City attorneys raise red flags over Burlington referendum proposal

Published: Feb. 21, 2023 at 6:22 PM EST|Updated: Feb. 21, 2023 at 7:13 PM EST
Email This Link
Share on Pinterest
Share on LinkedIn

BURLINGTON, Vt. (WCAX) - Town Meeting Day is two weeks away and lawyers with the city of Burlington say one ballot measure has some serious issues. Proposition Zero would give voters the ability to petition for voter referendums, potentially bypassing the City Council.

If Proposition Zero is approved, it would take five percent of the city’s voters to bring a petition for a proposed referendum before the City Council to either approve or deny. If the council approves, the referendum would pass. If the council denies it, the referendum would then go to voters.

Bert Johnson, a political science professor at Middlebury College, says the biggest potential issue is what happens if the council approves and the mayor issues a veto. “That is unclear how Prop Zero would handle that and that, I think, is a significant issue,” he said. The mayor currently has veto power for ordinances, which can be overridden by a two-thirds vote of the council.

(Directive 1):
Select every line of the records that contains the string "dimensions", treating case as significant.
(Directive 2):
Finish out the next part of the news report on the Burlington referendum proposal, continuing from where it stops.

(Records to process):
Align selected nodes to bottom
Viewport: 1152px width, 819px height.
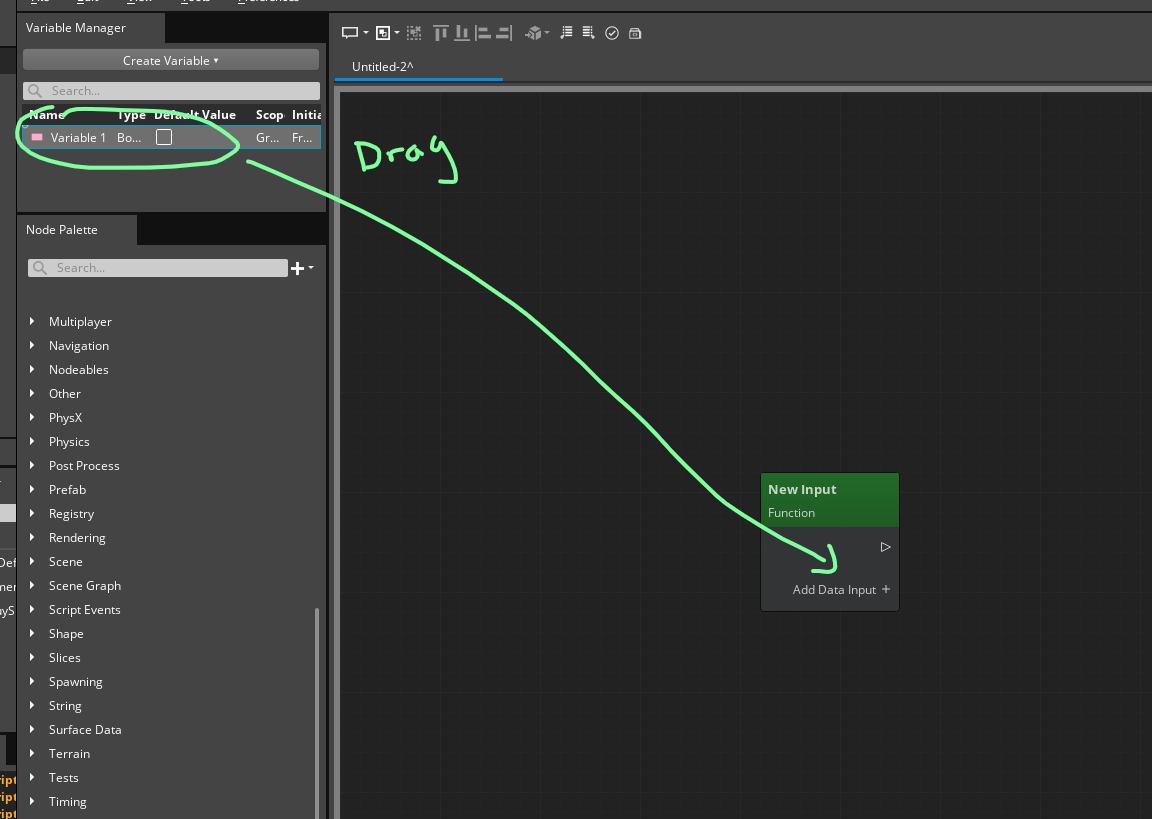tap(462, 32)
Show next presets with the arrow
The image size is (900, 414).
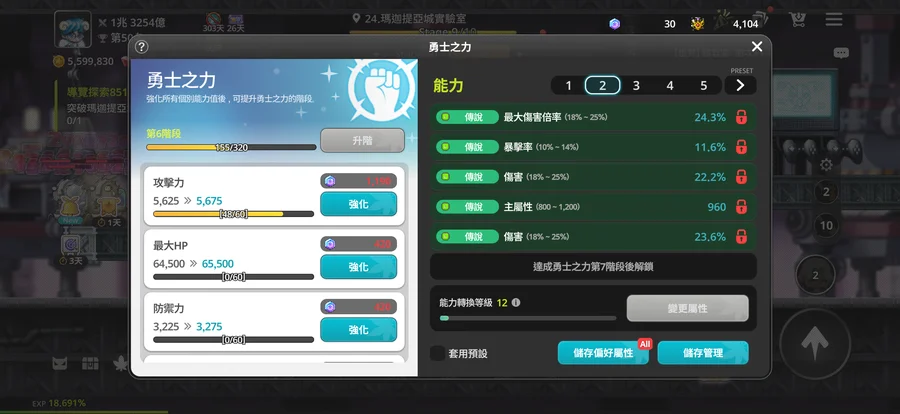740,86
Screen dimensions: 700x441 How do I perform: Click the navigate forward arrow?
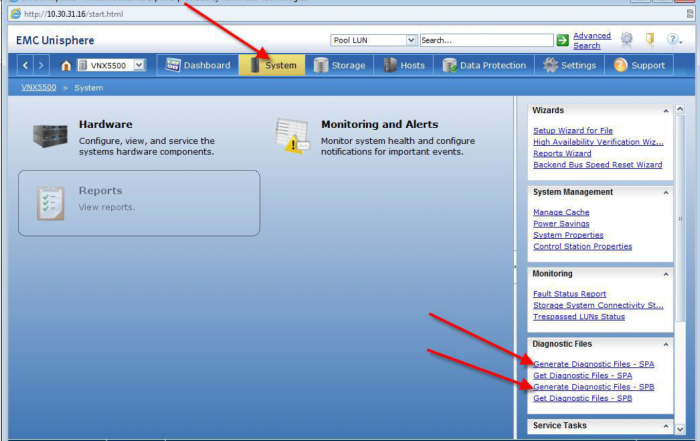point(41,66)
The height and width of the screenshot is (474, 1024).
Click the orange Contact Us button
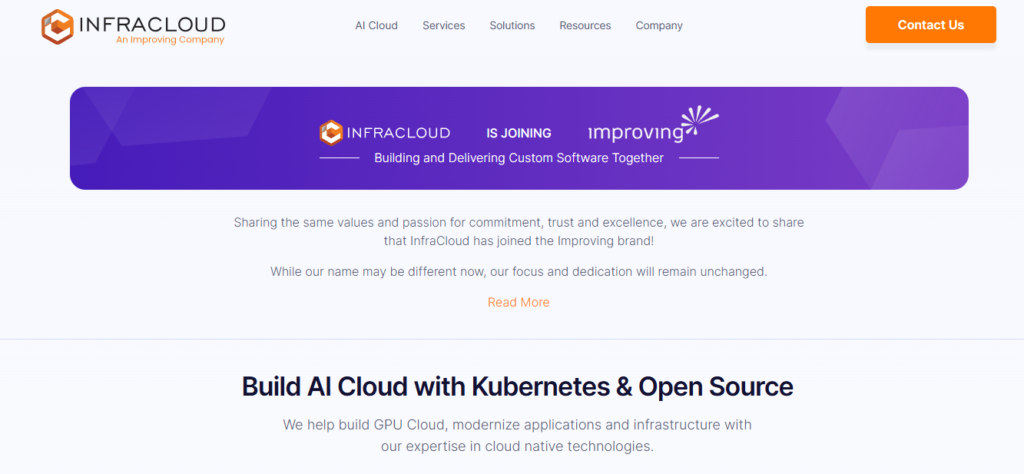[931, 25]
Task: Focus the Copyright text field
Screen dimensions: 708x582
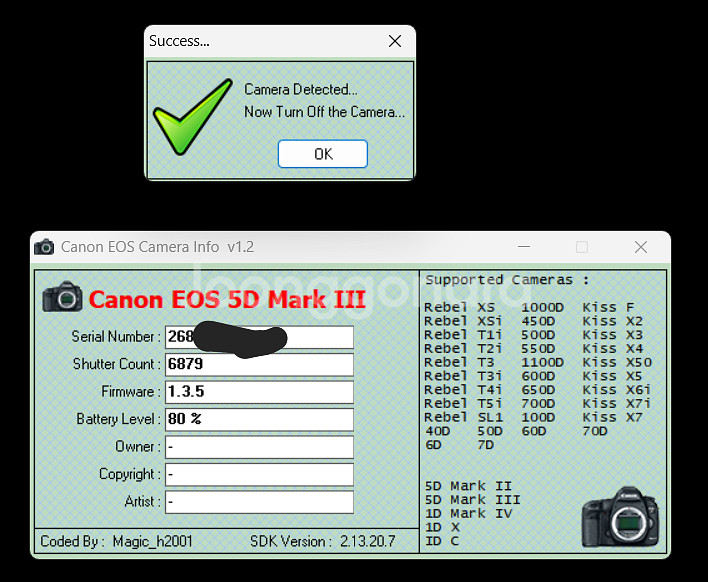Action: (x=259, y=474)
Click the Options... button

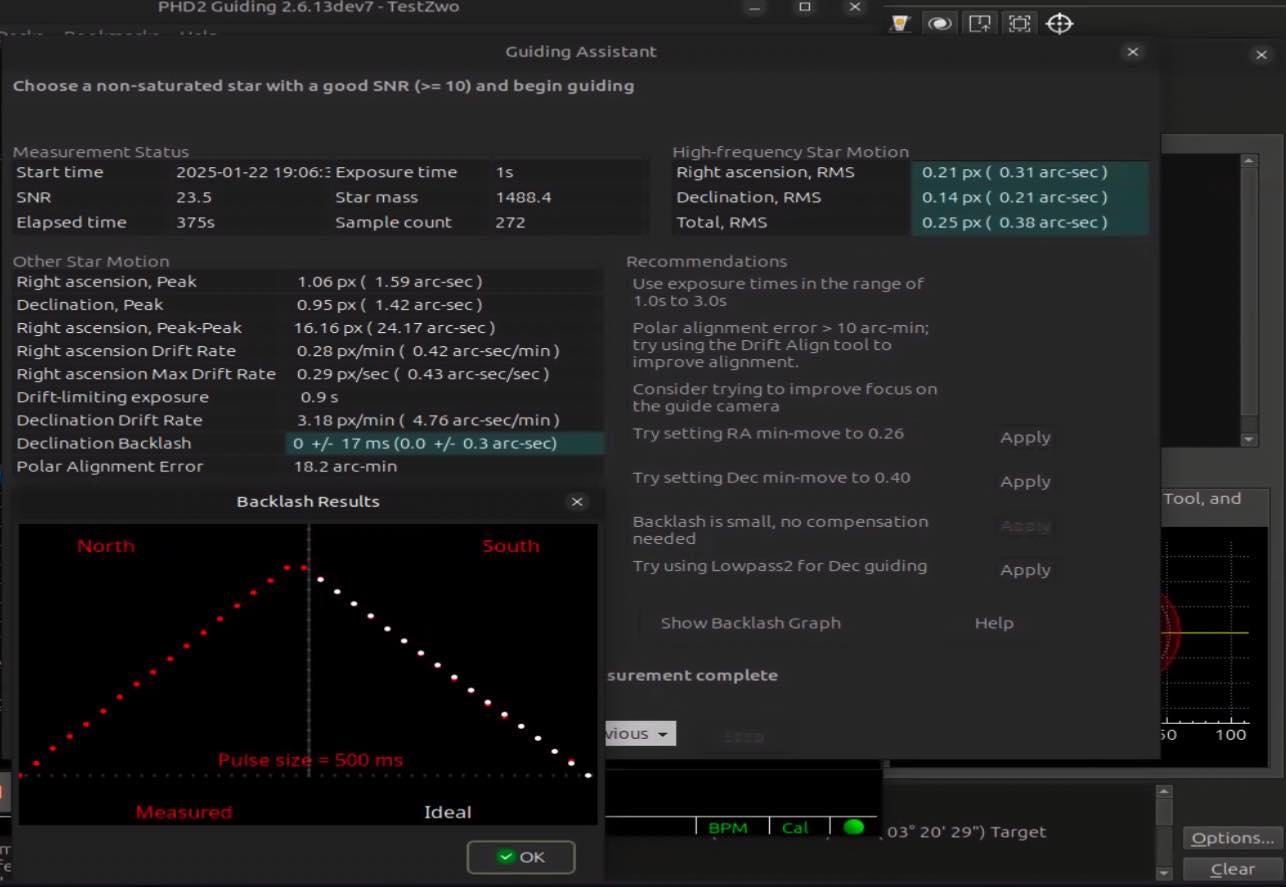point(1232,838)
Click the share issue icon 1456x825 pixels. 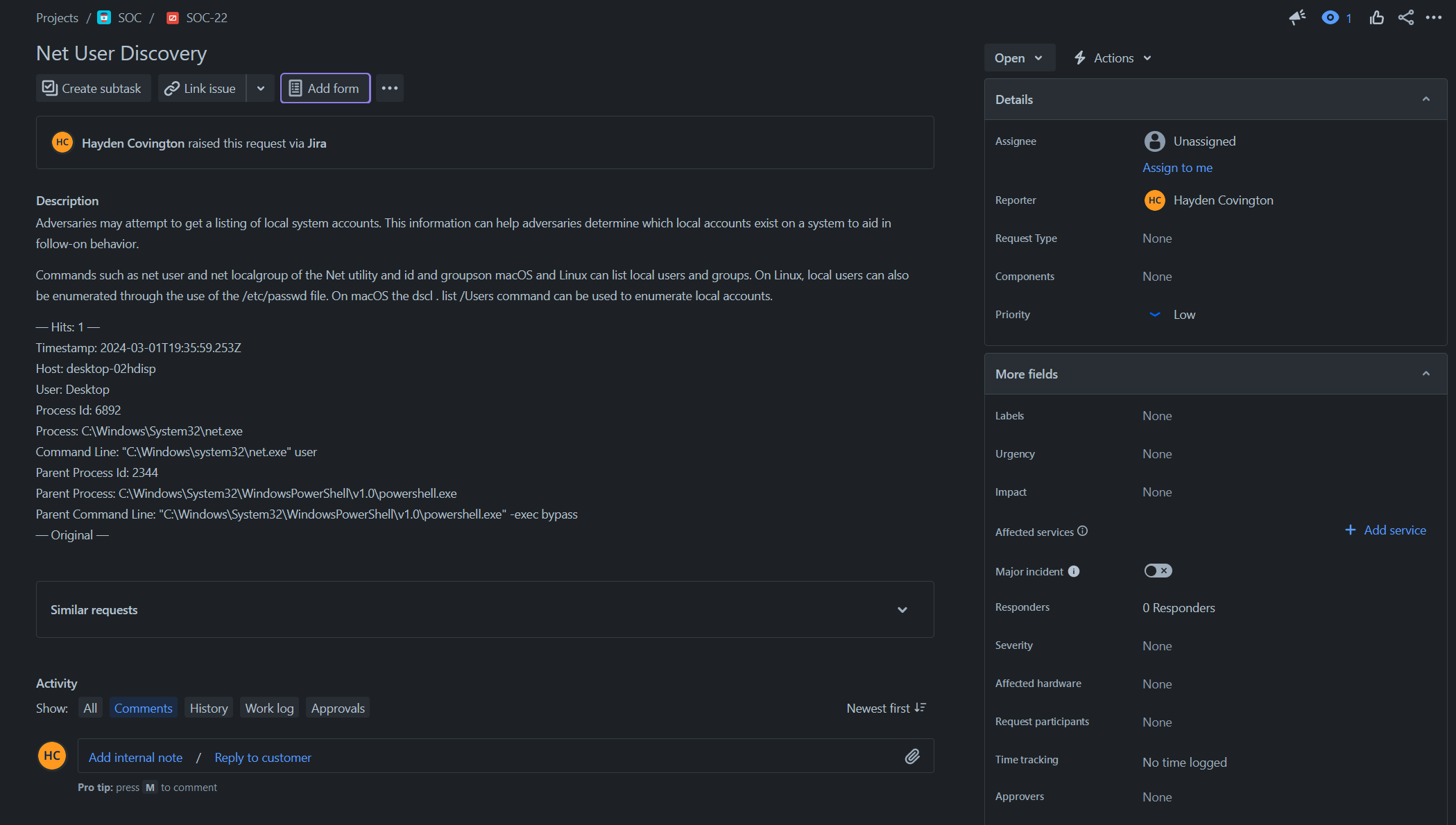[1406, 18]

(Response 1):
Screen dimensions: 700x441 How do I perform: Click the navigate forward arrow?
Screen dimensions: 708x582

(Response 2):
If Burlington voters approve Prop Zero, the Legislature must first sign off on the charter change. ‘We usually try to do what the voters were intending and try to find a path to that. And we will certainly hear what the folks from the city of Burlington and the folks supporting the charter change have to say in the committee and make the best reconciliation between the existing charter and the proposal that we can,” said Rep. Mike McCarthy, D-St. Albans, who sits on the House Committee on Government Operations, a key committee that would look at the charter change.

Johnson says the Legislature often has qualms with charter changes, including a proposed Burlington gun ban that died in committee.

Lawyers for the city issued a memo to be discussed at Tuesday’s City Council meeting. It outlines concerns about procedural issues the charter change would raise.

“There is a concern of putting forward things that aren’t properly vetted beforehand. So, yes, I think if there were other things that are brought forward that haven’t had the chance to have the full process that is set up, then yes, there would be consistently some of these types of concerns,” said acting city attorney Kim Sturtevant.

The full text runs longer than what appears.